Palliative home parenteral nutrition in patients with ovarian cancer and malignant bowel obstruction: experiences of women and family caregiversBMC Palliative Care - Tập 18 - Trang 1-10 - 2019
Anne Marie Sowerbutts, Simon Lal, Jana Sremanakova, Andrew R. Clamp, Gordon C. Jayson, Antje Teubner, Lisa Hardy, Chris Todd, Anne-Marie Raftery, Eileen Sutton, Robert D. Morgan, Alexander J. Vickers, Sorrel Burden
Malnutrition is a problem in advanced cancer, particularly ovarian cancer where malignant bowel obstruction (MBO) is a frequent complication. Parenteral nutrition is the only way these patients can received adequate nutrition and is a principal indication for palliative home parenteral nutrition (HPN). Giving HPN is contentious as it may increase the burden on patients.
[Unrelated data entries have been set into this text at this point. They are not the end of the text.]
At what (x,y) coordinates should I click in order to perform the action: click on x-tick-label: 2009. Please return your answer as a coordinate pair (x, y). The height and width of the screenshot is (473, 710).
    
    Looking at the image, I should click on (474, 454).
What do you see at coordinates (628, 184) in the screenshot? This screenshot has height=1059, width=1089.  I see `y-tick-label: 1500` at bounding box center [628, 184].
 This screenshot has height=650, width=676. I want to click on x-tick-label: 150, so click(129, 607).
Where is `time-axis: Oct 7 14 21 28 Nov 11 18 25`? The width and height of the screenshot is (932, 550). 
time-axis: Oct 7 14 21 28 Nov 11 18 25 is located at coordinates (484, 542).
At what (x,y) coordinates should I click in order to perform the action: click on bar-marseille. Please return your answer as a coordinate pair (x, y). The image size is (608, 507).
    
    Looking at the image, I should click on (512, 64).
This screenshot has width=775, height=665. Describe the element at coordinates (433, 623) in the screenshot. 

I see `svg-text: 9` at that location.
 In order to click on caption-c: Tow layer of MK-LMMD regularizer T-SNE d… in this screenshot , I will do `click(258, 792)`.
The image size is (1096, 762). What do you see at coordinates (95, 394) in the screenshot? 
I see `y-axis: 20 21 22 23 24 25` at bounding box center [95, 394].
This study investigates patients’ and family caregivers’ experiences of HPN, alongside nutritional status and survival in patients with ovarian cancer and MBO. This mixed methods study collected data on participant characteristics, clinical details and body composition using computed tomography (CT) combined with longitudinal in-depth interviews underpinned by phenomenological principles. The cohort comprised 38 women with ovarian cancer and inoperable MBO admitted (10/2016 to 12/ 2017) to a tertiary referral hospital. Longitudinal interviews (n = 57) were carried out with 20 women considered for HPN and 13 of their family caregivers. Of the 38 women, 32 received parenteral nutrition (PN) in hospital and 17 were discharged on HPN. Nutritional status was poor with 31 of 33 women who had a CT scan having low muscle mass, although 10 were obese. Median overall survival from admission with MBO for all 38 women was 70 days (range 8–506) and for those 17 on HPN was 156 days (range 46–506). Women experienced HPN as one facet of their illness, but viewed it as a “lifeline” that allowed them to live outside hospital. Nevertheless, HPN treatment came with losses including erosion of normality through an impact on activities of daily living and dealing with the bureaucracy surrounding the process. Family caregivers coped but were often left in an emotionally vulnerable state. Women and family caregivers reported that the inconvenience and disruption caused by HPN was worth the extended time they had at home.